12' Keelboat

Design Number 93

In the early '70's, when it was socially acceptable to be designing in ferro-cement, we did quite a number of designs in that medium. The ones done under our supervision, with our techniques and methodology, turned out quite well, usually with such a fine finish on them they often were taken for nicely built wood boats.

Then, within a few years, the results of Samson Marine's marketing caught up with even the good ones, ruining the resale value for one and all. They'd claimed that anyone could build in the medium and do it quickly and cheaply. Unfortunately, the results looked like they'd been taken literally. Crude finish work and detailing abounded. They were difficult to sell for even the cost of their materials. The boating community at large assumed that anything that was built of ferro-cement must, by definition, be one of those crudely built boats and didn't want to be associated with them.

We'd always done designs in other materials.
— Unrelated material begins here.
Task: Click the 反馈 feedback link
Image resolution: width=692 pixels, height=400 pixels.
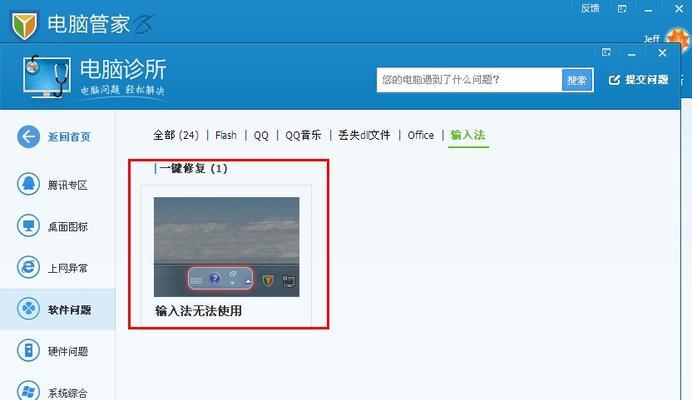Action: (590, 8)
These other materials are what we're working in today. We still sell the occasional ferro-cement plan (almost always overseas), but I won't do it without raising my concerns about the resale situation.

12' Keelboat in ferro-cement
built by Jay Benford.
This 12' Keelboat was designed while we were heavily involved in doing ferro-cement designs and was part of an ongoing materials testing and design evolution program. Samson claimed that building a boat under 30' was not practical, but we'd already done a 17' Catboat. The data we'd gotten from the test lab work proved correct in the success of this boat too.

Living in the Pacific Northwest at the time, we had no concerns about draft. We thought we'd try out a small keelboat that would be a good performer. The shell thickness was well under " and she was quite flexible without the gunwale reinforcement.

Today, I think something like this ought to be cold-molded, and the structural detailing of the 11' Oregon Peapod might work well for her. Living on the shores of the Chesapeake now, I appreciate more of the virtues of shallow draft, and would think about a centerboard or daggerboard.

Length overall12'-0"3.66 m
Length datum waterline12'-0"3.66 m
Beam5'-0"1.52 m
Draft3'-4" 1.03 m
Freeboard:Forward1'-7"0.50 m
Least1'-0"0.30 m
Aft1'-10.34 m
Displacement, to DWL860 lbs.391 kg.
Displacement-length ratio222 
Sail area125 sq. ft.11.61 m2
Sail area-displacement ratio22.0 

Note: The displacement numbers are calculated to the arbitrarily chosen DWL.
The calculated ratios of displacement-length and sail area-displacement will vary widely depending on the loading of the vessel.